Comparative effectiveness of alternative initial doses of opioid agonist treatment for individuals with opioid use disorder: a protocol for a retrospective population-based study using target trial emulation in British Columbia, Canada

Abstract

Introduction: Selecting an optimal initial dosage of opioid agonist treatment (OAT) balances effectiveness and safety, as initial doses that are too low may be insufficient, potentially prompting clients to seek unregulated drugs to alleviate withdrawal symptoms, which may increase the likelihood of treatment discontinuation. Conversely, initial doses that are too high carry a risk of overdose. As opioid tolerance levels have risen in the fentanyl era, linked population-level data capturing initial doses in the real world provide a valuable opportunity to refine existing guidance on optimal OAT dosing at treatment initiation. Our objective is to determine the comparative effectiveness of alternative initial doses of methadone, buprenorphine-naloxone and slow-release oral morphine at OAT initiation, as observed in clinical practice in British Columbia (BC), Canada.

Methods and analysis: We propose a population-level retrospective observational study with a linkage of nine provincial health administrative databases in BC, Canada (1 January 2010 to 31 December 2022). Our study includes two time-to-event primary outcomes: OAT discontinuation and all-cause mortality during follow-up. We propose 'initiator' target trial analyses for each medication using both propensity score weighting and instrumental variable analyses to compare the effect of different initial OAT doses on the hazard of time-to-OAT discontinuation and all-cause mortality. A range of sensitivity analyses will be used to assess the robustness of the results.

Ethics and dissemination: The protocol, cohort creation and analysis plan have been classified and approved as a quality improvement initiative by Providence Health Care Research Ethics Board and the Simon Fraser University Office of Research Ethics. Results will be disseminated to local advocacy groups and decision-makers, national and international clinical guideline developers, presented at international conferences and published in peer-reviewed journals electronically and in print.

Keywords: EPIDEMIOLOGIC STUDIES; EPIDEMIOLOGY; PUBLIC HEALTH.

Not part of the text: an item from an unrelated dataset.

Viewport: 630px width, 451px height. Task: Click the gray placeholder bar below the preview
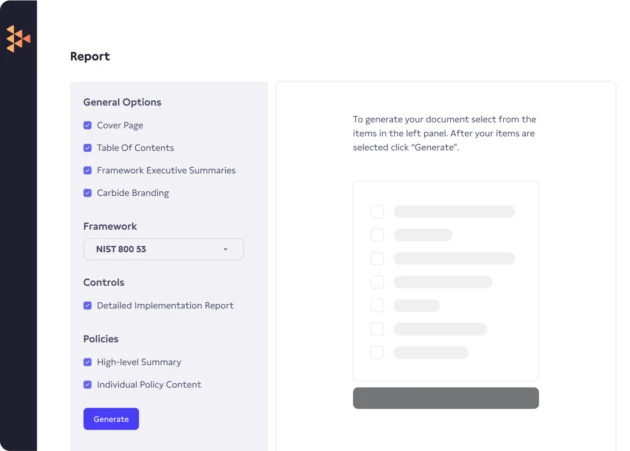point(445,398)
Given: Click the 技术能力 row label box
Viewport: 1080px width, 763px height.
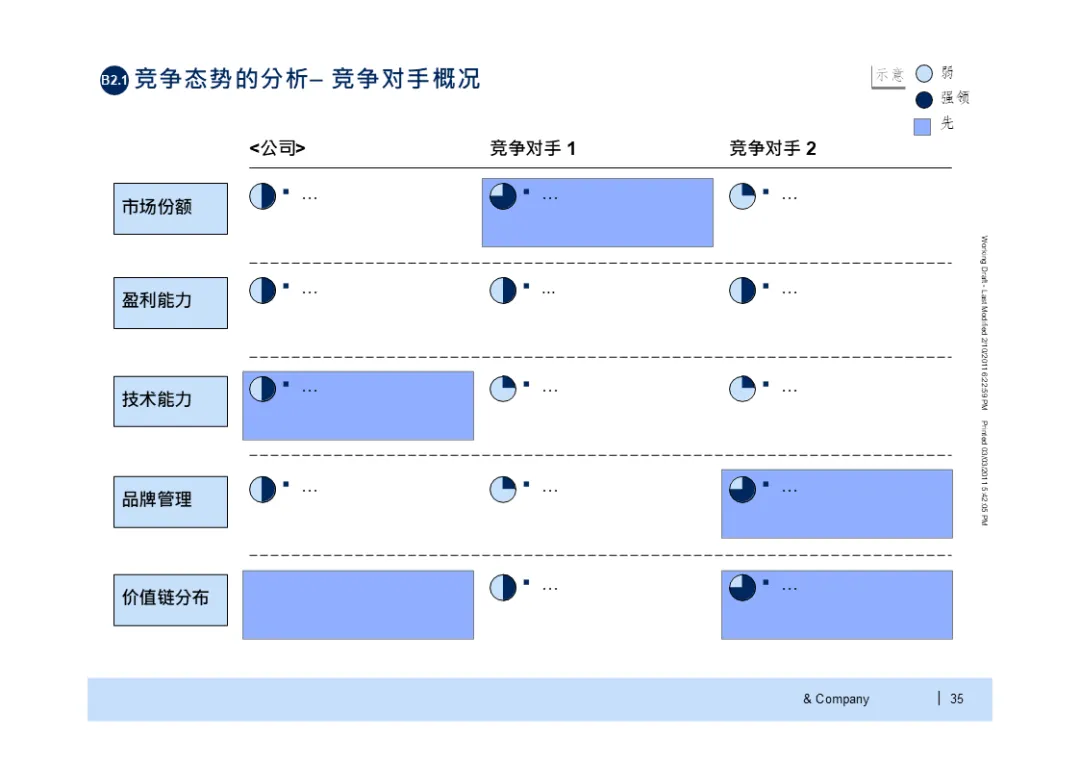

Figure 1. Directed acyclic graph detailing the relationship between starting dose and outcome for individuals who initiated OAT in British Columbia, Canada Panel A represents the scenario in which we assume there is no unmeasured confounding in the primary analysis. Panel B shows the scenario in which unmeasured confounding exists, and we propose to use the instrumental variable approach to eliminate it in sensitivity analysis. (A) Exposure strategies of starting dose of OAT assigned at time zero; Y: outcomes including OAT discontinuation and all-cause mortality; L₀: any baseline confounders that are time-fixed and that impact OAT starting dose and outcomes, including age at OAT initiation, sex, receipt of urine drug testing, carry receipt, unstable housing, receipt of income assistance, mental health conditions, alcohol use disorder, non-opioids substance use disorder, HCV, chronic pain, tobacco use disorder, sedative medication, prescription opioid, psychiatric medication, Charlson Comorbidity Index, Chronic Disease Score, drug overdose in the last 30 days, drug-related hospitalisation or emergency department visits, psychiatric hospitalisations, incarceration in a provincial corrections facility in the past year, physician attachment, receipt of an opioid-based medication for pain, use of virtual care, receipt of treatment by delivery and whether prescribed safer supply; Z: preference-based instrumental variables; U: unmeasured confounders that may impact OAT starting dose and outcomes and may be affected by baseline confounders, such as individuals’ ongoing illicit drug usage. We do not observe the unmeasured confounders and plan to control their impact via the preference-based instrumental variable. HCV, Hepatitis C virus; OAT, opioid agonist treatment.